Smart teams focus on:
- Cross-functional narrative frameworks that travel across regions and channels
- Insight-informed messaging that resonates with HCP mindsets, not just internal priorities
- Formats like story-led slide decks, explainer videos, and data-to-dialogue toolkits that bring science to life
2. MSL Training & Field Enablement That Keeps Pace
MSLs are on the front lines of scientific exchange—but most field teams are still operating with materials designed for yesterday’s conversations. Teams told us they’re often handed static content without enough training, customization support, or practical guidance for using it in real time.
That’s why field enablement—especially MSL training—is rising fast on the list of strategic investments.
What’s changed:
- Digital-first engagements require agility. Stakeholder expectations are higher, meetings are shorter, and platforms are more diverse. MSLs need to be able to adapt on the fly.
- One-size-fits-all content doesn’t work. Personalization is now a necessity—not a nice-to-have.
- MSLs are peer-level scientific ambassadors. Their ability to deliver content with confidence and nuance can directly influence trust and credibility with HCPs.
Smart teams focus on:
- Designing MSL materials with input from the field—ensuring relevance and usability
- Pairing assets with enablement modules, including role-play guides and scenario training.
- Moving beyond the “core deck” to offer content modules, personalized messaging tracks, and conversation prompts tailored to audience type and setting
The end goal isn’t just delivering science. It’s empowering MSLs to navigate complex interactions with clarity, confidence, and compliance.
3. Modular Content & Smarter Digital Asset Optimization
For years, modular content has been seen as a production efficiency. But the most strategic teams now treat it as an organizational enabler. When executed well, it allows faster customization, smarter reuse, and better alignment across geographies and channels—all without creating bottlenecks.
Modular strategies aren’t just about breaking content into blocks. They’re about creating an ecosystem that flexes with the needs of each audience, format, and team.
Why it matters now:
- Speed is critical. In rapidly evolving therapeutic areas, waiting weeks (or months!) for a new asset isn’t an option.
- Localization needs structure. Affiliates need flexibility, but global teams need consistency. Modular systems provide both.

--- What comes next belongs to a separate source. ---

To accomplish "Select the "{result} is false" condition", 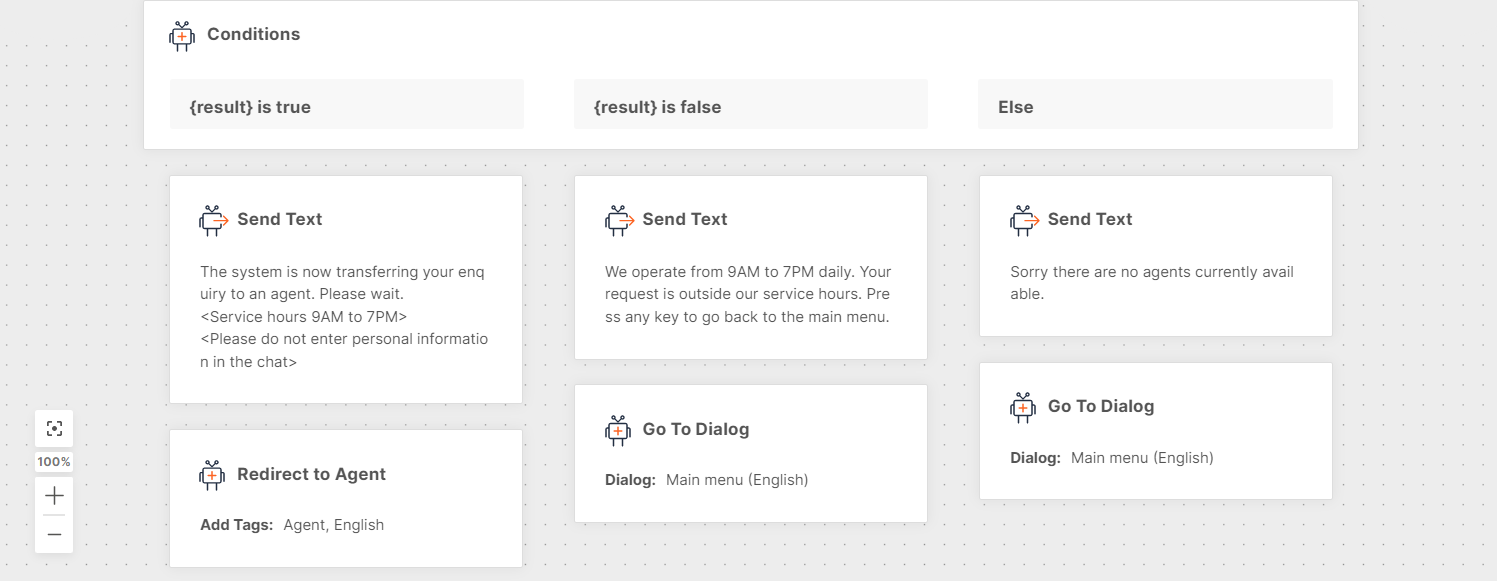I will click(750, 105).
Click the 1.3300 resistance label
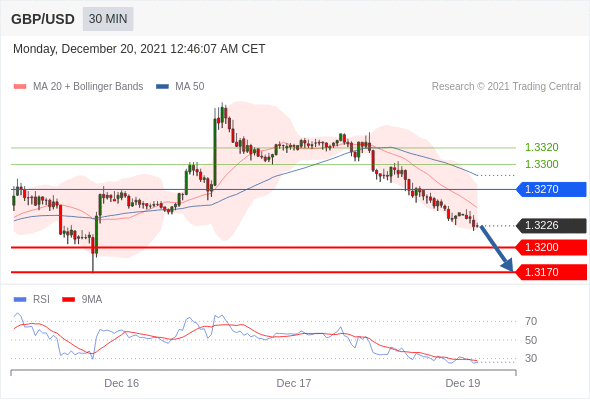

- Omnichannel expectations are real. Content must be formatted, tagged, and ready for use across platforms—Veeva, CRM tools, HCP engagement platforms, and more.
Smart teams focus on:
- Developing atomized content libraries where core elements (claims, visuals, messages) can be recombined
- Implementing metadata frameworks for tagging, tracking, and version control
- Smartly liaise with agency partners to optimize content reuse
When modular content is paired with the right strategy and governance, it doesn’t just reduce effort—it amplifies reach.
The Strategic Shift: From Output to Optimization
Together, these capabilities represent a broader shift across the industry: from creating more content to creating better-aligned, better-leveraged content.
This shift requires more than new tools. It requires:
- Tighter integration across global and local teams
- Clearer ownership of messaging strategy
- A deeper understanding of how content flows across internal systems and external audiences
It also calls for agency partners who can flex across content, strategy, training, and optimization—often within the same initiative.
Is Your Medical Affairs Team Built for Strategic Execution?
As you evaluate your roadmap, consider:
- Do our scientific narratives resonate across all key audiences?
- Are we equipping MSLs with tools that allow for scientific storytelling?
- Can we measure how our content is being reused, localized, or impacting stakeholder engagement?
And most importantly: Are our internal capabilities keeping pace with what we expect our content to do?
If the answer is no, now’s the time to realign your investments—and your partnerships.